Per Heggelund, Founder and President of AquaSeed, says that SweetSpring salmon taste like wild caught coho but “perhaps somewhat more delicate.” Currently SweetSpring salmon has been made available to buyers in Vancouver, BC and on the Microsoft Commons in Redmond WA. AquaSeed produces about 100 tons of SweetSpring salmon per year. This may sound like a lot, yet it is a tiny fraction of the world’s $10 billion worth of salmon farmed each year.

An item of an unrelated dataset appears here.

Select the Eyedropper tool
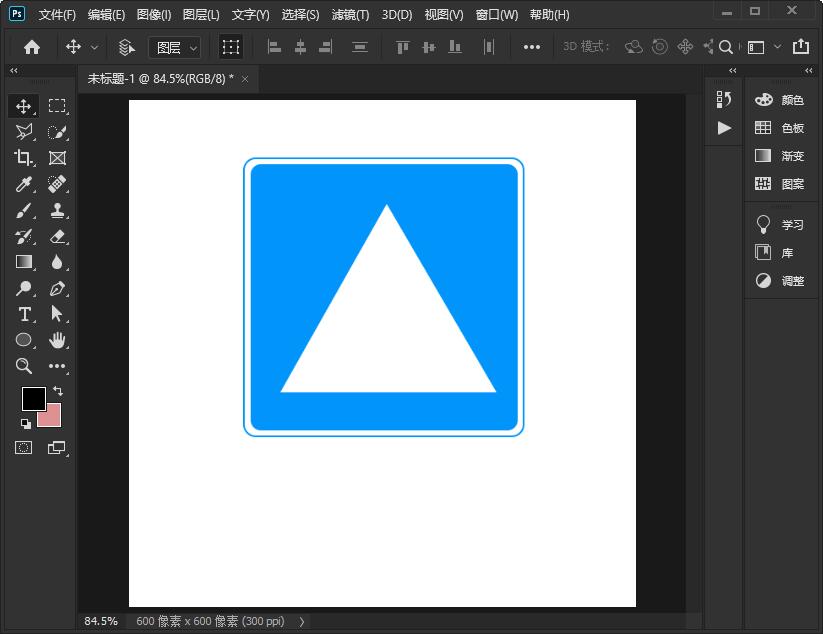 (x=24, y=184)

But AquaSeed is poised to grow. For one, aquaculture in general has outpaced population growth over the past decades, according to the FAO Fisheries and Aquaculture report from 2008. At the same time, we read of how vulnerable the established methods of aquaculture are to disease. In 2008 Chilean salmon farming suffered a serious setback – loosing about 90% of its Atlantic salmon production – due to a virus that swept through netpen operations in costal waters. AquaSeed, with its innovative technology, avoids this kind of risk. “We have tremendous control of the environment in which we grow the fish,” says Heggelund. Their method insures that the farmed fish do not come in contact with diseased fish from the wild – or vice versa. This means double points for the technology since it provides insurance that the fish will come to market while eliminating negative impact on wild populations.
In addition to greater “bio-security” and better environmental footprint, there are more plusses for the AquaSeed. Since their method does not rely on proximity to the ocean, it can be established almost anywhere. This means that operations could provide fresh, healthy fish even to heartland population centers. Reduced transportation and refrigeration costs also boost green credentials up another notch.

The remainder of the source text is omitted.